Stated problem 1
Arrange the entries in the stretch from the line containing "Where should I" through the line containing "tap(168, 329)" as a two-column CSV with the headers entry_text and answer. Give one row for each entry, put each value in a single quoted field, and turn every line break into a space.

Excerpt
⟨

Trustless access to Ethereum State with Swarm

tonytony · November 8, 2023, 1:34pm

Trustless access to Ethereum State

Inputs and reviews by Viktor Tron and Daniel Nagy better shaped this text.

ABSTRACT

This proposal addresses the problems related to accessing the current or historical state of blockchain data of the Ethereum network. The proposal offers a principled way to tackle the blockchain data availability issue in a way that ensure data access is verifiable, efficient, and scalable.

PROBLEM

When DApps need to access blockchain state, they call the API of an Ethereum client that is meant to provide the current state correctly. This condition is most directly satisfied if the DApp user runs their own Ethereum full node that synchronises with its peers on the same network to build and verify the state.

Very early on this proved unrealistic in practice: given the resource-intensive nature of running a full node, they struggled to effectively manage in real-time two essential tasks - actively participating in the consensus process and handling data uploads and queries.

Two distinct methods emerged to tackle this: light clients and centralised service providers.

Light clients are not meant to maintain and store the full state, but only synchronise the header chain, while they originally used the Ethereum wire protocol to retrieve state data with merkle proofs verifiable against the header chain. Over time, they have evolved to use a specialized subprotocol known as LES (Light Ethereum Subprotocol). However, LES still faces challenges related to efficiency and lacks robust incentive mechanisms to encourage full nodes to support light client services.

Another strategy is to use centralised service providers to offer remote endpoints for DApps to use. While this proved to work very well in practice, it reintroduced concerns of resilience, permission, and privacy which Ethereum itself was supposed to remedy in the first place.

Centralised provision exposes the network to single point of failure scenarios and also raises privacy concerns due to the ability to track users’ query origins. Centralised control, on the other hand, makes the system susceptible to political pressure and regulations leading to censorship. On top of this, the lack of verifiable integrity proofs makes this solution not so different from using the API of a public block explorer running on centralised servers.

The current situation is elucidated by the following documented mishaps:

State data integrity is not preserved, because Block explorers digest state data and prune some of the collected data, lacking accuracy: “EtherScan misses nearly 15% of what are called ‘appearances’ ” (Source: Trueblocks - How Accurate is EtherScan?).

⟩

Input for this task

⟨

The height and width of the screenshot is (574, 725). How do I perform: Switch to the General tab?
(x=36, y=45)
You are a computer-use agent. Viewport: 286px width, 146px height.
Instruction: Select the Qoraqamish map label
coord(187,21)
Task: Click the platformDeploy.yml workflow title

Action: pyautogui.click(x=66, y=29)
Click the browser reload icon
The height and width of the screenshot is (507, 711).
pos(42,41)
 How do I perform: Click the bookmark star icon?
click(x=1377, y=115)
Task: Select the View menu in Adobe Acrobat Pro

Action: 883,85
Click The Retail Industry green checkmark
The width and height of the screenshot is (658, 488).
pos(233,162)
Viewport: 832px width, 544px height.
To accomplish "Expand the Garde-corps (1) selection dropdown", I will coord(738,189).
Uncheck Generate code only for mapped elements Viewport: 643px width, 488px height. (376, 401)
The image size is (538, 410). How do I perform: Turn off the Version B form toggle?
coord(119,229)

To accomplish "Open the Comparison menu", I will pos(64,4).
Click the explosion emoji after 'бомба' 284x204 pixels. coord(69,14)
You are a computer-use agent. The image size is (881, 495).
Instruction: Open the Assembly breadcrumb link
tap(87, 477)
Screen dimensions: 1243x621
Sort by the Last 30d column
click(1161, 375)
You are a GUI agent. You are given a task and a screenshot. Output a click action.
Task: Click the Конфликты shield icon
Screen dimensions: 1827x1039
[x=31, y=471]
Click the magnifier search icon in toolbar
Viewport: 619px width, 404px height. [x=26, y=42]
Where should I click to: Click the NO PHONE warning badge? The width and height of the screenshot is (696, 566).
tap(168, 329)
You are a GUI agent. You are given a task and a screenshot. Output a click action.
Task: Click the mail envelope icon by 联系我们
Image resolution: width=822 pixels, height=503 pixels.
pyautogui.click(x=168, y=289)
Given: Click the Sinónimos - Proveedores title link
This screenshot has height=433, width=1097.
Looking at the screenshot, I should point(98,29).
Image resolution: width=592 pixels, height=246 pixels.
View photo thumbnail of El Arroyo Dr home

⟩

Stated problem 2
Rewrite the stretch of the Ethereum state proposal from "State data integrity" through "Accurate is EtherScan?).", using "Blockscout" in every place where "EtherScan" appears.

Written response 1
entry_text,answer
"Where should I click to: Click the NO PHONE warning badge? The width and height of the screenshot is (696, 566).","tap(168, 329)"

Written response 2
State data integrity is not preserved, because Block explorers digest state data and prune some of the collected data, lacking accuracy: “Blockscout misses nearly 15% of what are called ‘appearances’ ” (Source: Trueblocks - How Accurate is Blockscout?).